Die freundlichen und erfahrenen Lehrerinnen haben uns verschiedene Techniken gezeigt, und die Kinder haben mit Druckfarben, Kreide und transparenten Farben geübt. Selbst die Sprache stellte an diesem kreativen Ort keine Barriere dar. Das galt sogar auch für die Kinder, die noch gar kein Deutsch können, weil sie erst vor Kurzem angekommen sind.

Die Kinder aus der Brückenklasse unserer SZ-Kolumnistin malten berührende Bilder im Kunstworkshop des Kinderkunsthauses. Viele haben mit Liebe zu tun. (Foto: Emiliia Dieniezhna / oh)
Andere aber auch mit Zerstörung, die viele Schülerinnen und Schüler im Krieg erleben mussten. (Foto: Emiliia Dieniezhna / oh)
Eine Hausfassade mit dunklen Fenstern, davor Herzen für die Hoffnung. (Foto: Emiliia Dieniezhna / oh)

Sie zu motivieren und im Idealfall glücklich zu sehen, ist nicht immer einfach, das Kriegstrauma ist stark. Die Kunst schafft das besser als manch andere Aktivität. Gut, dass es das Kinderkunsthaus gibt.

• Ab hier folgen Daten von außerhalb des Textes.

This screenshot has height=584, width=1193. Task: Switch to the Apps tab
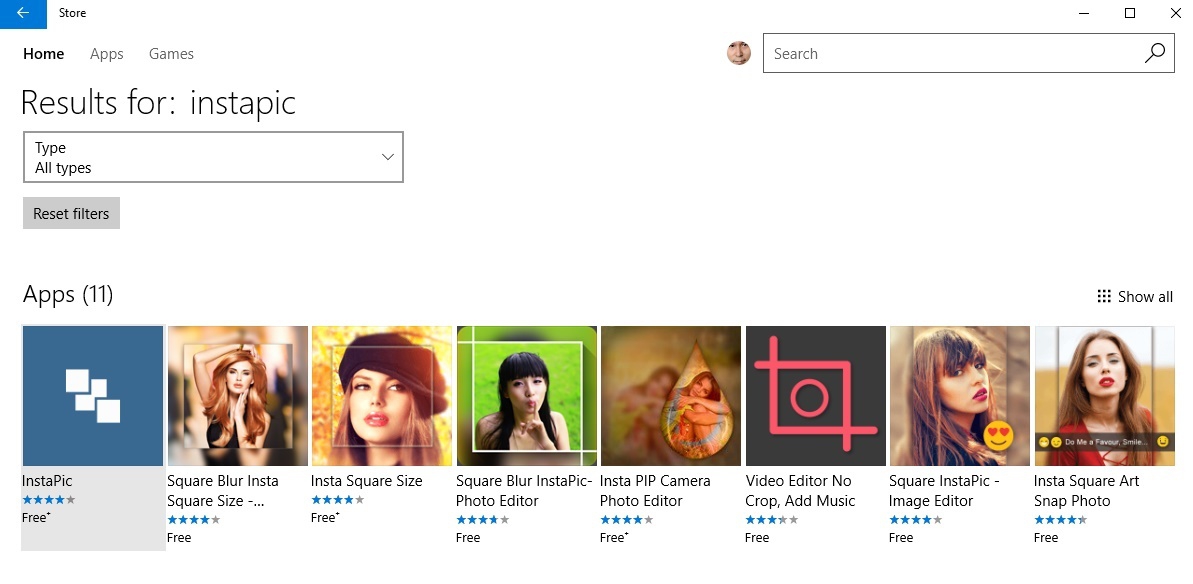click(x=107, y=54)
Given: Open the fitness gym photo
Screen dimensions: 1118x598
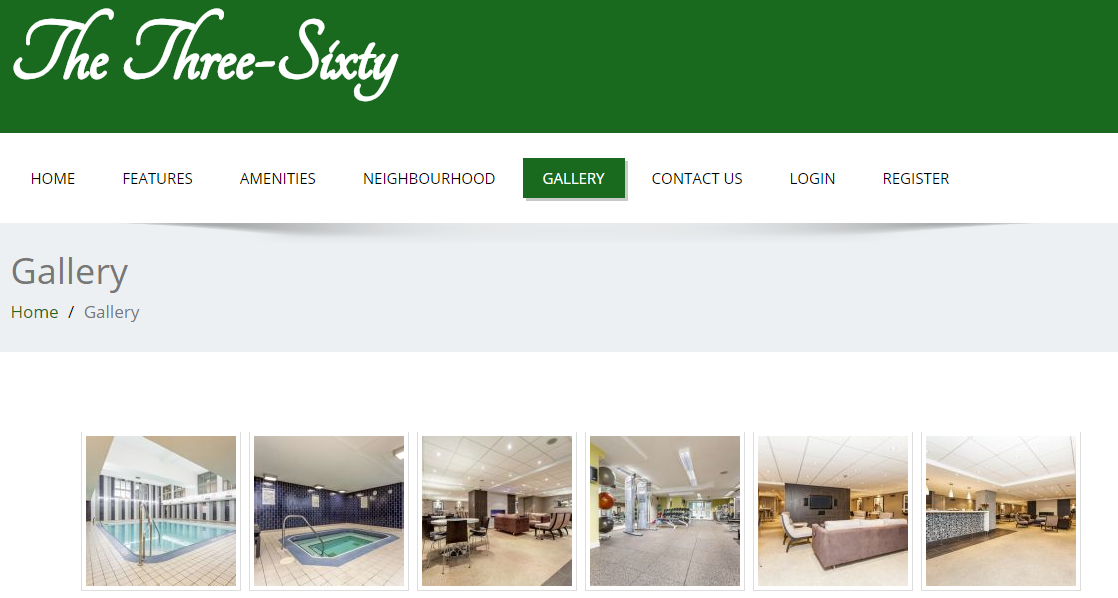Looking at the screenshot, I should click(665, 511).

Leider konnte eine Schülerin nicht mitkommen, weil sie an diesem Tag krank war. Dabei ist der künstlerische Ausdruck für sie seit dem russischen Angriff lebensnotwendig. Malen, das ist ihre Zuflucht, daraus schöpft sie Stabilität und Stärke. In der Ukraine hat sie verschiedene Kunstwettbewerbe gewonnen, ihre Bilder wurden in Kinderzeitungen gedruckt. Hier malt sie nicht nur im Unterricht, sondern den ganzen Tag. Wir hoffen, dass wir sie mit der Idee glücklich machen können, ihr ein Schülerpraktikum an einer Kunsteinrichtung zu vermitteln.

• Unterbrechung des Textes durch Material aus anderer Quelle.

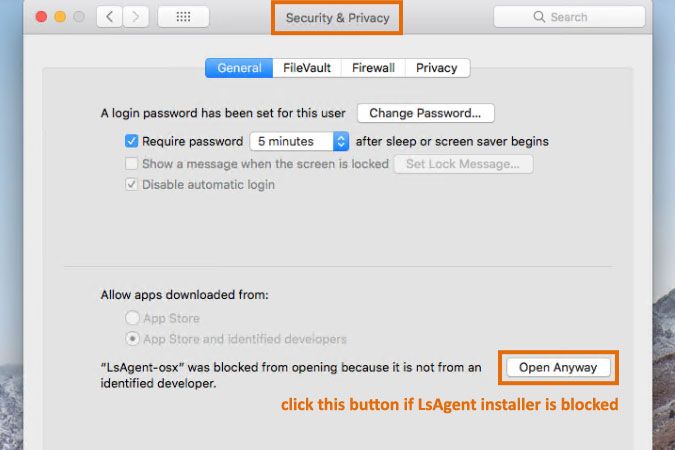Open the Privacy tab
The height and width of the screenshot is (450, 675).
pos(437,68)
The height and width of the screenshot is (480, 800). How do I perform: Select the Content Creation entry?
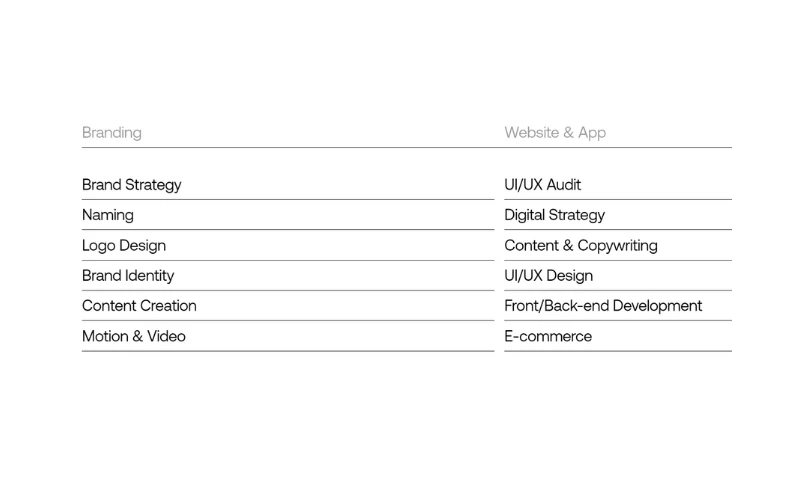(x=139, y=305)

Emiliia Dieniezhna, 35, flüchtete mit ihrer damals vierjährigen Tochter Ewa aus Kiew nach Pullach bei München. Sie arbeitet ehrenamtlich für die Nicht-Regierungs-Organisation NAKO, deren Ziel es ist, Korruption in der Ukraine zu bekämpfen. Außerdem unterrichtet sie ukrainische Flüchtlingskinder in Deutsch. Für die SZ schreibt sie einmal wöchentlich eine Kolumne über ihren Blick von München aus auf die Ereignisse in ihrer Heimat.